## Required work
The required output is the complete data, repeated without alteration.
■ ■ ■ ■ ■
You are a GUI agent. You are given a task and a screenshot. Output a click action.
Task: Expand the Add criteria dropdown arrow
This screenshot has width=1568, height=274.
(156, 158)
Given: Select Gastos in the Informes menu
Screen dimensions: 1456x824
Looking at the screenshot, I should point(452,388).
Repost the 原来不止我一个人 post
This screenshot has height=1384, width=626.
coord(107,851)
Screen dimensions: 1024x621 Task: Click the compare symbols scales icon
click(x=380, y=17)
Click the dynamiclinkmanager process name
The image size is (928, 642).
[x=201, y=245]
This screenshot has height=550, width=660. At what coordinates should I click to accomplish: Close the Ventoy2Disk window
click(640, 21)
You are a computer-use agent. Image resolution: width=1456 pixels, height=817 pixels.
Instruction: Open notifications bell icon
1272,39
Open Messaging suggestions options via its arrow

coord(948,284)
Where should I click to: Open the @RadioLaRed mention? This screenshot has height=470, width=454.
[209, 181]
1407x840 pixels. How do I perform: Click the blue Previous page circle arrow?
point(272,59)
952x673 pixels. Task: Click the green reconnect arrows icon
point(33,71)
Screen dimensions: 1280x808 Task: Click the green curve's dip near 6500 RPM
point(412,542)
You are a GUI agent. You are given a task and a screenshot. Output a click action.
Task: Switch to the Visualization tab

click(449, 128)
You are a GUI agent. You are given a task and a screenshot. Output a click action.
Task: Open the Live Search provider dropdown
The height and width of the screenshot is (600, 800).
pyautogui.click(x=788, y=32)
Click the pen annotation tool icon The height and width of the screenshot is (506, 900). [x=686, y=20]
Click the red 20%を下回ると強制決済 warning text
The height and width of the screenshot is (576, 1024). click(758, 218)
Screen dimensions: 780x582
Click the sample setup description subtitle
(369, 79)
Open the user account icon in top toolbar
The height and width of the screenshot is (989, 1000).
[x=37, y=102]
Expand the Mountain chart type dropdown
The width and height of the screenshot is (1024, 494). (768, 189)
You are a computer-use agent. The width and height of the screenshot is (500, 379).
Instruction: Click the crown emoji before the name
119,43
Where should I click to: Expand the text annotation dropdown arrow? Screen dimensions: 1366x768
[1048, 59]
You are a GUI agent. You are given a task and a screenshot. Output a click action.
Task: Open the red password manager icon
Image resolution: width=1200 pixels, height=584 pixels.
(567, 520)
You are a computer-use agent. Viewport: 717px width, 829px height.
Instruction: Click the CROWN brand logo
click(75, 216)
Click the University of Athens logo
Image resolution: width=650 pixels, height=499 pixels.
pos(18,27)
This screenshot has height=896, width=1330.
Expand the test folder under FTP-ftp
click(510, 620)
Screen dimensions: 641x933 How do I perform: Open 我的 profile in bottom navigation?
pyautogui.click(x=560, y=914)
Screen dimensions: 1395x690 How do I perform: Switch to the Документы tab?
■ ■ ■ ■ ■
## Result for this exercise
You are a GUI agent. You are given a task and a screenshot. Output a click action.
Task: Expand the Add criteria dropdown arrow
This screenshot has width=1568, height=274.
(156, 158)
Given: Select Gastos in the Informes menu
Screen dimensions: 1456x824
Looking at the screenshot, I should point(452,388).
Repost the 原来不止我一个人 post
This screenshot has height=1384, width=626.
coord(107,851)
Screen dimensions: 1024x621 Task: Click the compare symbols scales icon
click(x=380, y=17)
Click the dynamiclinkmanager process name
The image size is (928, 642).
[x=201, y=245]
This screenshot has height=550, width=660. At what coordinates should I click to accomplish: Close the Ventoy2Disk window
click(640, 21)
You are a computer-use agent. Image resolution: width=1456 pixels, height=817 pixels.
Instruction: Open notifications bell icon
1272,39
Open Messaging suggestions options via its arrow

coord(948,284)
Where should I click to: Open the @RadioLaRed mention? This screenshot has height=470, width=454.
[209, 181]
1407x840 pixels. How do I perform: Click the blue Previous page circle arrow?
point(272,59)
952x673 pixels. Task: Click the green reconnect arrows icon
point(33,71)
Screen dimensions: 1280x808 Task: Click the green curve's dip near 6500 RPM
point(412,542)
You are a GUI agent. You are given a task and a screenshot. Output a click action.
Task: Switch to the Visualization tab

click(449, 128)
You are a GUI agent. You are given a task and a screenshot. Output a click action.
Task: Open the Live Search provider dropdown
The height and width of the screenshot is (600, 800).
pyautogui.click(x=788, y=32)
Click the pen annotation tool icon The height and width of the screenshot is (506, 900). [x=686, y=20]
Click the red 20%を下回ると強制決済 warning text
The height and width of the screenshot is (576, 1024). click(758, 218)
Screen dimensions: 780x582
Click the sample setup description subtitle
(369, 79)
Open the user account icon in top toolbar
The height and width of the screenshot is (989, 1000).
[x=37, y=102]
Expand the Mountain chart type dropdown
The width and height of the screenshot is (1024, 494). (768, 189)
You are a computer-use agent. The width and height of the screenshot is (500, 379).
Instruction: Click the crown emoji before the name
119,43
Where should I click to: Expand the text annotation dropdown arrow? Screen dimensions: 1366x768
[1048, 59]
You are a GUI agent. You are given a task and a screenshot. Output a click action.
Task: Open the red password manager icon
Image resolution: width=1200 pixels, height=584 pixels.
(567, 520)
You are a computer-use agent. Viewport: 717px width, 829px height.
Instruction: Click the CROWN brand logo
click(75, 216)
Click the University of Athens logo
Image resolution: width=650 pixels, height=499 pixels.
pos(18,27)
This screenshot has height=896, width=1330.
Expand the test folder under FTP-ftp
click(510, 620)
Screen dimensions: 641x933 How do I perform: Open 我的 profile in bottom navigation?
pyautogui.click(x=560, y=914)
Screen dimensions: 1395x690 How do I perform: Switch to the Документы tab?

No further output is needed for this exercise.